I've conducted my fair share of interviews, so I can tell you this isn't uncommon.
When the interviewer gives you a problem:
- First, make sure you understand the problem.
- Second, make sure you understand your solution.
- Third, start coding.
Too many candidates get these steps out of order - that leads to corner cases and bugs. Believe me - interviewers notice candidates who do those steps in the right order.
While you're solving the problem:
- Talk through your solution. Keep talking.
- Tell the interview that at your job you'd use libXYZ.
- Tell her you'd profile performance and see if you should use a different approach.
- Mention if there are inputs that would cause your function trouble.
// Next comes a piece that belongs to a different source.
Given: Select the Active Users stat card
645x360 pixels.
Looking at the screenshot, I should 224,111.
- Are you nervous? Tell them you're nervous... they won't fail you for that.
An interview isn't about "gotcha! found an off-by-one error! you fail!" or "you forgot to check for socio-pathic user input, you fail!" (Some probably are, and those are bad interviewers... let it slide).
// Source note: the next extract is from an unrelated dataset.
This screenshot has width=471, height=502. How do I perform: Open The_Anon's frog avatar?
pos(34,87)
It is about evaluating your solution. It is about evaluating your problem solving process. It is about how you handle it when the interviewer says "are you handling an empty list properly?". There's a lot of important information that comes from an interview (face-to-face or phonescreen), so learn from this experience.
Remember that the interviewer has seen this question before, they know the corner cases. They're pointing them out to move you closer to the solution or see if you understand them, not rub your face in failure.
Jeff Atwood recently blogged about coding during phonescreens [again]. He (like many others excluding Tom Cabansky :P) concluded that it was an incredibly useful tool to pare down the applicant list. Like it or not, it's here to stay.
To the interviewers, use a collaborative tool like Google Docs or I.See[Mike]Code. That's much better than "solve a problem"... "now read it back to me"... don't be a lame interviewer.